Seeing is (Dis)Believing: Theatricality and Truth Claims in the Photographic Culture of Late Qing China

Seeing is (Dis)Believing: Theatricality and Truth Claims in the Photographic Culture of Late Qing China

Shengqing Wu - Associate Professor of Asian Languages and Literatures, Wesleyan University

Monday, April 21, 2014 - 4:30pm to 6:00pm
Room 203, Henry R. Luce Hall See map
34 Hillhouse Avenue
New Haven, CT 06511

This talk will explore how photography was understood and utilized in the flourishing urban culture of late Qing China. By surveying pictorial magazines, photo albums of the courtesans in Shanghai, and the poems written about this new cultural practice, Wu addresses issues of how traditional aesthetic ideas were involved in adopting and indigenizing this new medium. These complex interactions reveal that tradition was deeply implicated in the cross-cultural trafficking of technologies and power in the formation of China’s urban culture and visual/literary modernity. While Chinese literati expressed awe at the visual verisimilitude of photography, they also added theatricality to the photographing and viewing experience. Mainly focusing on the sociocultural milieu of late Qing Shanghai, Wu will examine truth claims made through the new medium, in addition to its disguises, the gendered imagination that conjured up and perpetuated female images, and the circulation and mass consumption of such images in the larger urban culture.

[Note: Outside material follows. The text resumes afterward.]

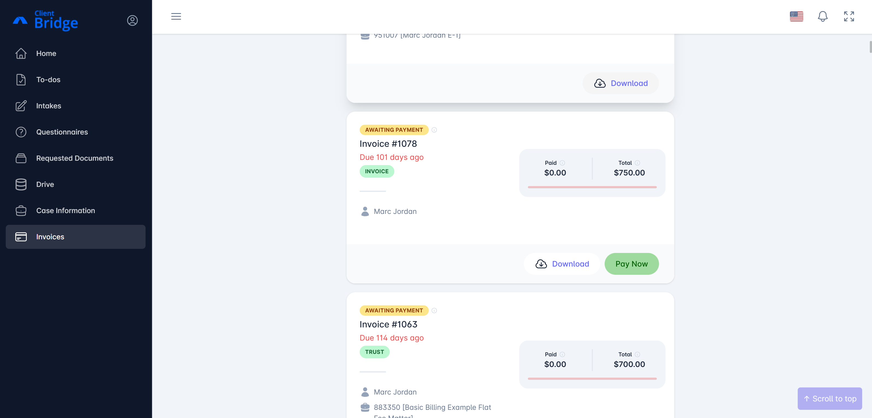
Task: Toggle the hamburger menu icon
Action: (176, 16)
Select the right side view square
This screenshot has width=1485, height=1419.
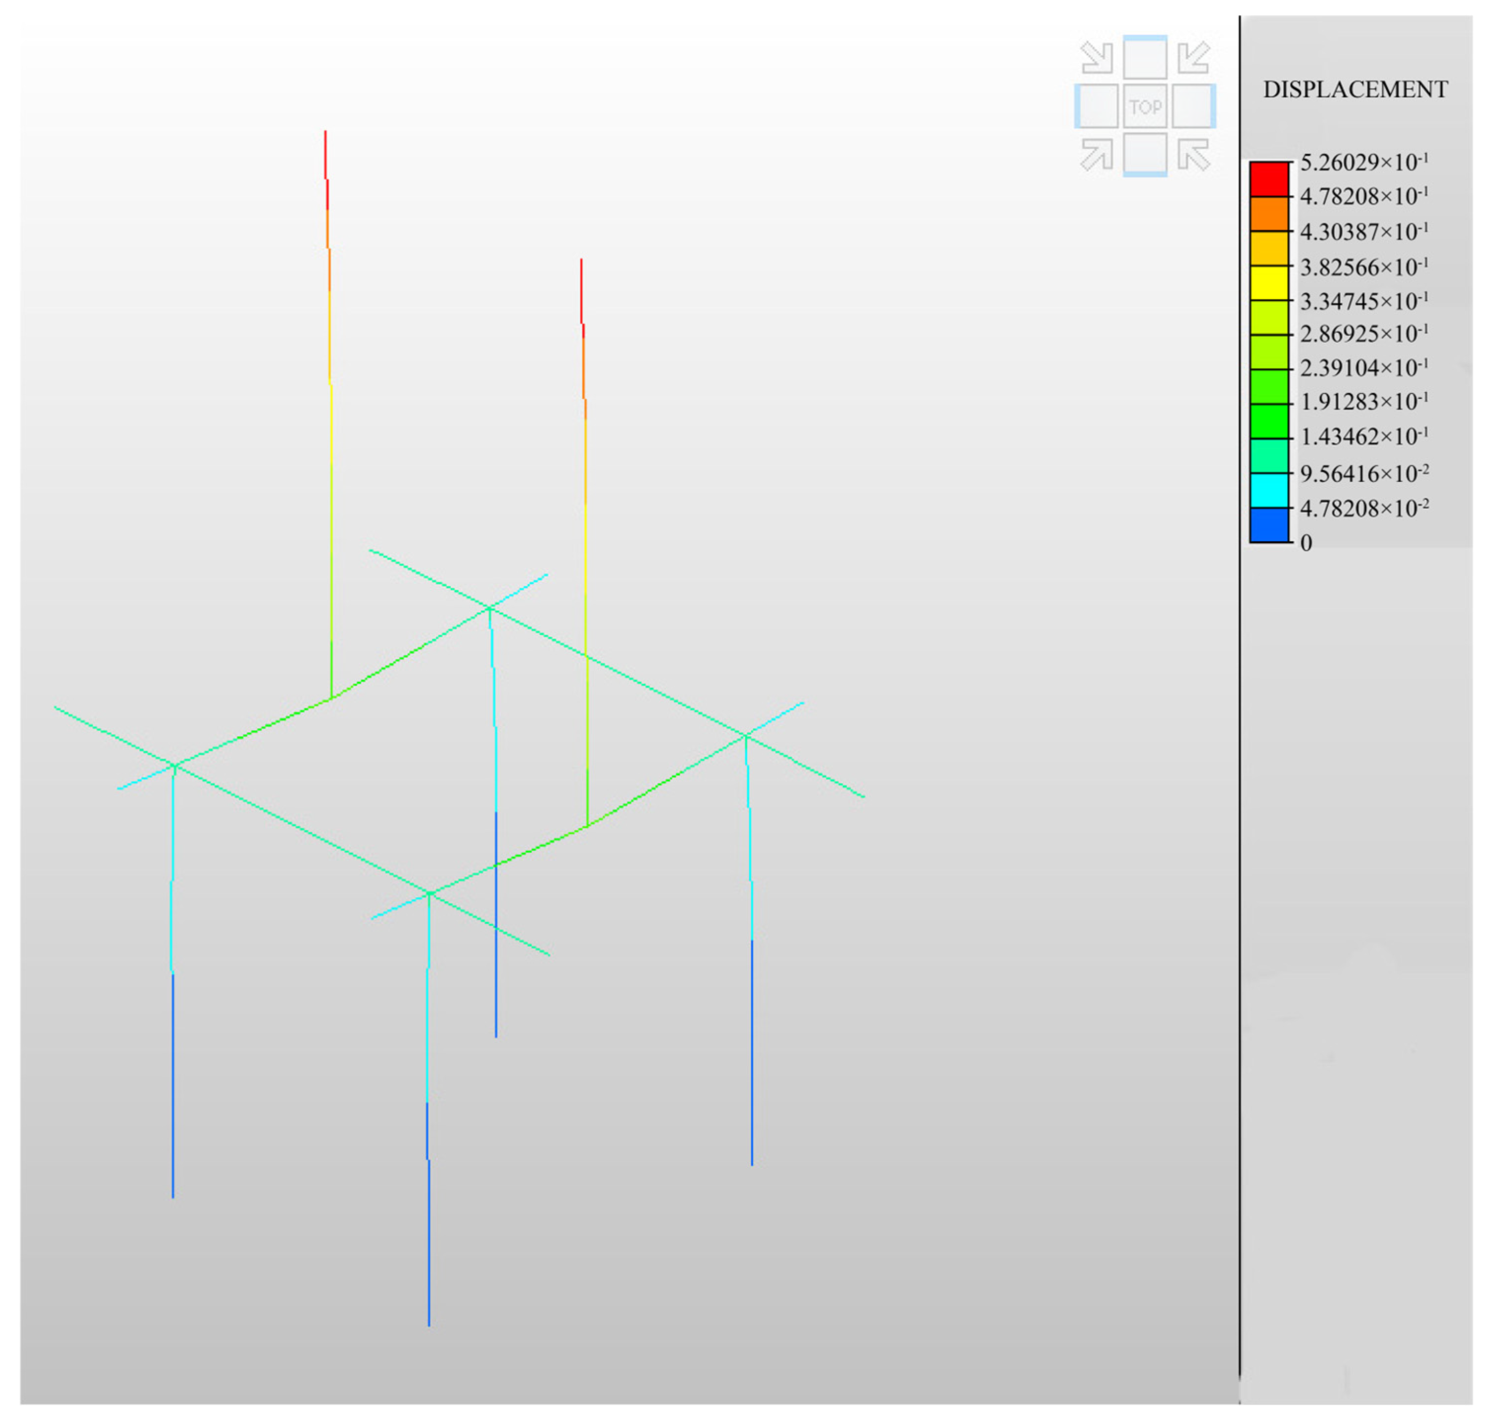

Shengqing Wu received her BA and MA from Fudan University and PhD from UCLA, is Associate Professor of Chinese literature at Wesleyan University. She is the author of Modern Archaics: Continuity and Innovation in the Chinese Lyric Tradition, 1900–1937 (Harvard University Asia Center, 2013). With the support of an ACLS Fellowship, she is working on her second book project, which examines the interactions between visual media (photography and innovative painting) and classical-style poetry during China’s turbulent period between the 1890s and the 1930s.